Saturday, December 19, 2009

I Reads You Review: BLOODY KISS, VOL. 1

Creator: Kazuko Furumiya

Publishing Information: TOKYOPOP, B&W, paperback, 208 pages, $10.99 (US), $13.99 CAN

Ordering Numbers: ISBN: 978-1-4278-1579-8 (ISBN-13)

Bloody Kiss, Vol. 1 takes the reader to a crumbling mansion located deep in a fog-enshrouded forest. This is the new home young Kiyo Katsuragi has just inherited from her late grandmother, Lady Mineko. She wants to sell it so that she can use the money to attend law school. However, the mansion comes with two squatters, Lord Kuroboshi and his attendant, Alshu. And they’re both sexy vampires; well, Kuroboshi is actually a dhampir – half-human/half-vampire.
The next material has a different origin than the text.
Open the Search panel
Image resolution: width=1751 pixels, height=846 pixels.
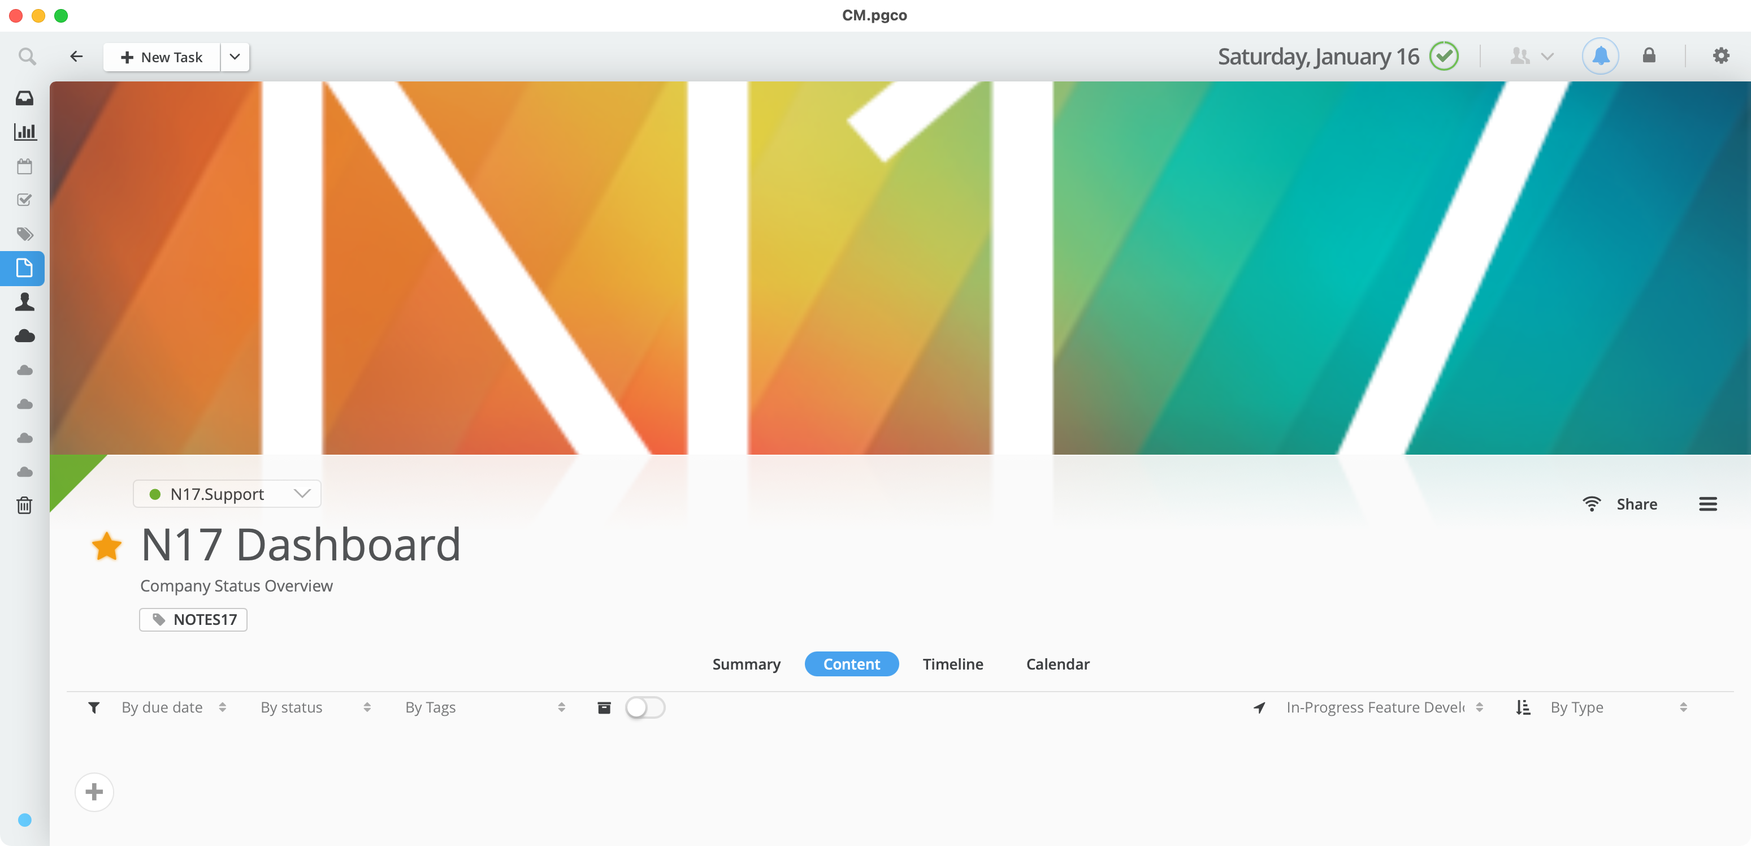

Of course, Kuroboshi and Alshu discourage Kiyo from selling the mansion, but things take an even weirder turn. Apparently vampires choose to drink blood from only one person, called a “bride.” In order to be a full-fledged vampire, one must have a bride, and Kuroboshi chooses Kiyo.
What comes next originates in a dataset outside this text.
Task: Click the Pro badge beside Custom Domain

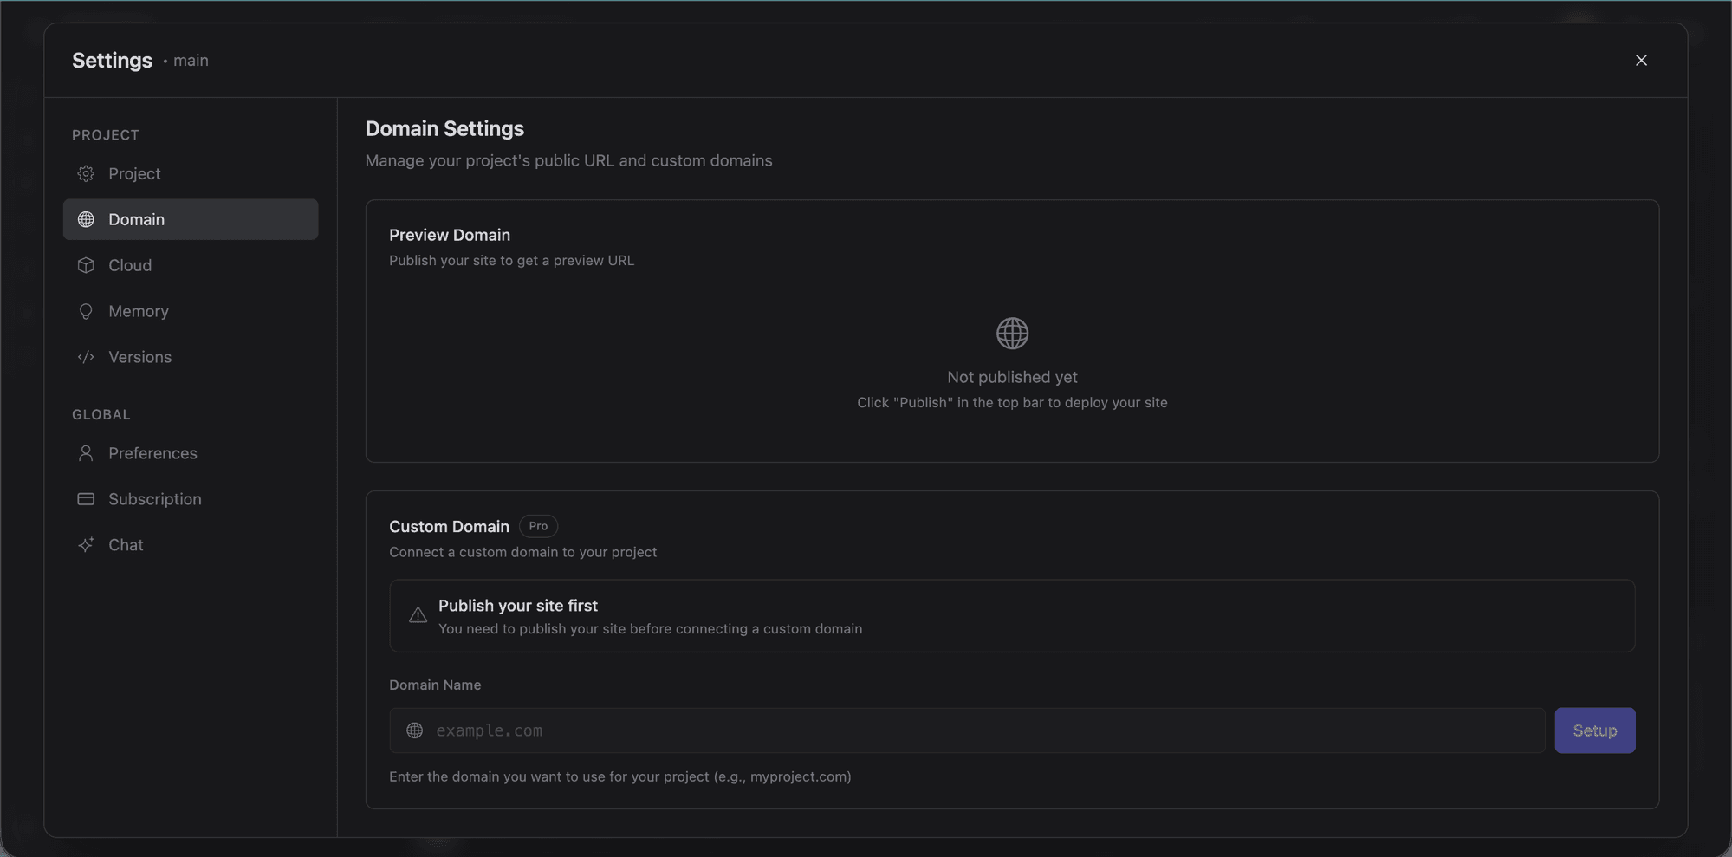Action: click(x=537, y=526)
The beautiful art from Bloody Kiss creator Kazuko Furumiya may remind readers of Matsuri Hino’s art for Vampire Kiss, but without the heavy black of the inking and the severe toning of Hino’s manga. A combination of gothic-lite and airy romance, the illustrations and graphics that compose Bloody Kiss create an atmosphere somewhere between syrupy teen love and slightly creepy. Visually, the murky forest and gloomy mansion interiors create a perfect atmosphere from fantasy romance that involves vampires. When beauty needs to be emphasized, as in the school ball that takes place in the third chapter, Furumiya adds sparkles and flower effects to lighten the mood, and for just a moment, Bloody Kiss seems like a normal love story.

In fact, it is the illustrative and graphical style that makes Bloody Kiss. The story doesn’t drive this narrative; rather the impressions and ambiance created by the art capture the imagination. The reader won’t think her way through this manga. This is about feeling the way Kiyo and the rest of the cast do – the wants, dreams, fears, and hurts. Kiyo’s gloomy mansion may be a place readers want to visit time and again.

This volume also includes a bonus story, “Angel Love Song,” about mending broken hearts and true love that is a straight, non-fantasy romance. It’s OK, and can be missed.